Collected data
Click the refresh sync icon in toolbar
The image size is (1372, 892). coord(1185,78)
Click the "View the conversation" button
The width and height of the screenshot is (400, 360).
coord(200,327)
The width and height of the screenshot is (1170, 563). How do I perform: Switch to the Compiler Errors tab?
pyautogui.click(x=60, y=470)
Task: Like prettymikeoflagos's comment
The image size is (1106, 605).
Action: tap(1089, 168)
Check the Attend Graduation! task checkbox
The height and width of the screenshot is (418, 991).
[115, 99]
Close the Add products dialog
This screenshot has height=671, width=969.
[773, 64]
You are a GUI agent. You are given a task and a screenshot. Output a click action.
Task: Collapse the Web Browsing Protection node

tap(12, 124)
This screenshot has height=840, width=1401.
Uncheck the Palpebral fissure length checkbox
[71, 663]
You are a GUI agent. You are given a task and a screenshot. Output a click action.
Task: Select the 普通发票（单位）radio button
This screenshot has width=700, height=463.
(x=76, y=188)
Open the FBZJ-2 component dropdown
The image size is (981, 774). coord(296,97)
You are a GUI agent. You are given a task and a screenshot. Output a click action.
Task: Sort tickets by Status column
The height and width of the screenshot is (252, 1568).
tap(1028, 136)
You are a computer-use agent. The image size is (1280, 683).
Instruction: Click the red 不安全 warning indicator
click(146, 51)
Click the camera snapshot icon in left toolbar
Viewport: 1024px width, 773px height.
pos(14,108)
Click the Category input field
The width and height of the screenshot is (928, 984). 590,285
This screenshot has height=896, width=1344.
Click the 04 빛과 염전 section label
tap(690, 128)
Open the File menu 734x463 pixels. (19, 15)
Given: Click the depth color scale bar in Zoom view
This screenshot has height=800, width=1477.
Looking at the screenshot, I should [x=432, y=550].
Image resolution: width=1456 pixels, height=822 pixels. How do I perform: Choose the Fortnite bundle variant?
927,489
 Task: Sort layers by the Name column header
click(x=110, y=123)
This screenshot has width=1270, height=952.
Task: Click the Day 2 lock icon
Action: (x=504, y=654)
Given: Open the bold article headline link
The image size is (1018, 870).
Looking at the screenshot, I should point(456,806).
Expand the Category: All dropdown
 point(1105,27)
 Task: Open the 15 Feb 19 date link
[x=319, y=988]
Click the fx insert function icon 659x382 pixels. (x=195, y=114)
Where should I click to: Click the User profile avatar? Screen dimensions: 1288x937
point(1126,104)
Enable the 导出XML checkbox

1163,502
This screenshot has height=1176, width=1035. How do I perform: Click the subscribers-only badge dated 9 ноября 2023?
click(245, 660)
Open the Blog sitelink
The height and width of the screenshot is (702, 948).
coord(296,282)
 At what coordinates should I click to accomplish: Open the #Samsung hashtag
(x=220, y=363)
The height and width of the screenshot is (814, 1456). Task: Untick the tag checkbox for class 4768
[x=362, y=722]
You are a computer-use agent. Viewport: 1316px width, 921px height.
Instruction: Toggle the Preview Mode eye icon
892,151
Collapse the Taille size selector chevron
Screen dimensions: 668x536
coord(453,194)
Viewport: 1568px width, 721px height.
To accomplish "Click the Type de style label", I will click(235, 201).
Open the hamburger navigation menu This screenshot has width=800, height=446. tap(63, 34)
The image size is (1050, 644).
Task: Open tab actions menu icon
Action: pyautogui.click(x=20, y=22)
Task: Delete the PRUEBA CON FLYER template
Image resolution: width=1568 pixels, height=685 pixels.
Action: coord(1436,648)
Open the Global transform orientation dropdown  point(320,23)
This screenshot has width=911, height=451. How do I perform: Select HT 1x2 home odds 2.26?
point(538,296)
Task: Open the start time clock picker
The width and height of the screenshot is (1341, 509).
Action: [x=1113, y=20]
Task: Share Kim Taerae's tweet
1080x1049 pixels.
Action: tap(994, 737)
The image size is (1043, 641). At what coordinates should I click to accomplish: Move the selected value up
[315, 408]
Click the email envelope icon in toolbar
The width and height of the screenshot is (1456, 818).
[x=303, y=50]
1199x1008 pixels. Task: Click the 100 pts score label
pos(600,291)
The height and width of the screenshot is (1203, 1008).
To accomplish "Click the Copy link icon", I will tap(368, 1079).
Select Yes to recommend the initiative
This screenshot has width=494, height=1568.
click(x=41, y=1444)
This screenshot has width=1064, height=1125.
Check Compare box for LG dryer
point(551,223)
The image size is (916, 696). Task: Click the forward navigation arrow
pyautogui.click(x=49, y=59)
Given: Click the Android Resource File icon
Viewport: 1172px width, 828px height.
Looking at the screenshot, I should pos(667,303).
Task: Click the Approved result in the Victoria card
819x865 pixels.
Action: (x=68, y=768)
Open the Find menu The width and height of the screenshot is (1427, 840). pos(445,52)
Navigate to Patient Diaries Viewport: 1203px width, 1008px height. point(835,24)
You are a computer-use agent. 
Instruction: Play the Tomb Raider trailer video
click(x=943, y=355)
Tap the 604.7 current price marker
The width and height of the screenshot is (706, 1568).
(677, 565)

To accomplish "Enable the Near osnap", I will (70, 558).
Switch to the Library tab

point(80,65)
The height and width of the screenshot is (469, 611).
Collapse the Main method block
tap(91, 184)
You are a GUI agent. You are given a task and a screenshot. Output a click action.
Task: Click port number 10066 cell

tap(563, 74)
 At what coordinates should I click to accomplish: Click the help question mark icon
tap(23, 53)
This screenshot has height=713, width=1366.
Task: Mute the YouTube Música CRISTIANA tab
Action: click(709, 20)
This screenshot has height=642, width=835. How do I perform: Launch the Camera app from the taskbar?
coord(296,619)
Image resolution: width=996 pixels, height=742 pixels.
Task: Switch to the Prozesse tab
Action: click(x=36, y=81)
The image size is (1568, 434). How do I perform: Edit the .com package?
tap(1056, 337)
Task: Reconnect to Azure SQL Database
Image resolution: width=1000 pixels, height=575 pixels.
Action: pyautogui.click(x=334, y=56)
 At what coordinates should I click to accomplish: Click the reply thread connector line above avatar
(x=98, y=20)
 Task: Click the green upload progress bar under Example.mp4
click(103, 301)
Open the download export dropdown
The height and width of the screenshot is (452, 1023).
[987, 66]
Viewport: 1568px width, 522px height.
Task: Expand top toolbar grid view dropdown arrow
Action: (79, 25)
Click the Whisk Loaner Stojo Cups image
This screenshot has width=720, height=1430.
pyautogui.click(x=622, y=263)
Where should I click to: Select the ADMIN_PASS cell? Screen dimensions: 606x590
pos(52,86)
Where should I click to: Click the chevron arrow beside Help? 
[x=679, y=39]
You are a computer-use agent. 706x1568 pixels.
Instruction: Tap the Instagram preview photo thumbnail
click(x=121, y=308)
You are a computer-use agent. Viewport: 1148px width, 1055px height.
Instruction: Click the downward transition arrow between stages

_Task requirements_: Only the lines above from the line with "Task: Delete the PRUEBA CON FLYER template" to the line with "Click the email envelope icon in toolbar", those two lines included, should be reproduced exactly.

_Expected output_:
Task: Delete the PRUEBA CON FLYER template
Image resolution: width=1568 pixels, height=685 pixels.
Action: coord(1436,648)
Open the Global transform orientation dropdown  point(320,23)
This screenshot has width=911, height=451. How do I perform: Select HT 1x2 home odds 2.26?
point(538,296)
Task: Open the start time clock picker
The width and height of the screenshot is (1341, 509).
Action: [x=1113, y=20]
Task: Share Kim Taerae's tweet
1080x1049 pixels.
Action: tap(994, 737)
The image size is (1043, 641). At what coordinates should I click to accomplish: Move the selected value up
[315, 408]
Click the email envelope icon in toolbar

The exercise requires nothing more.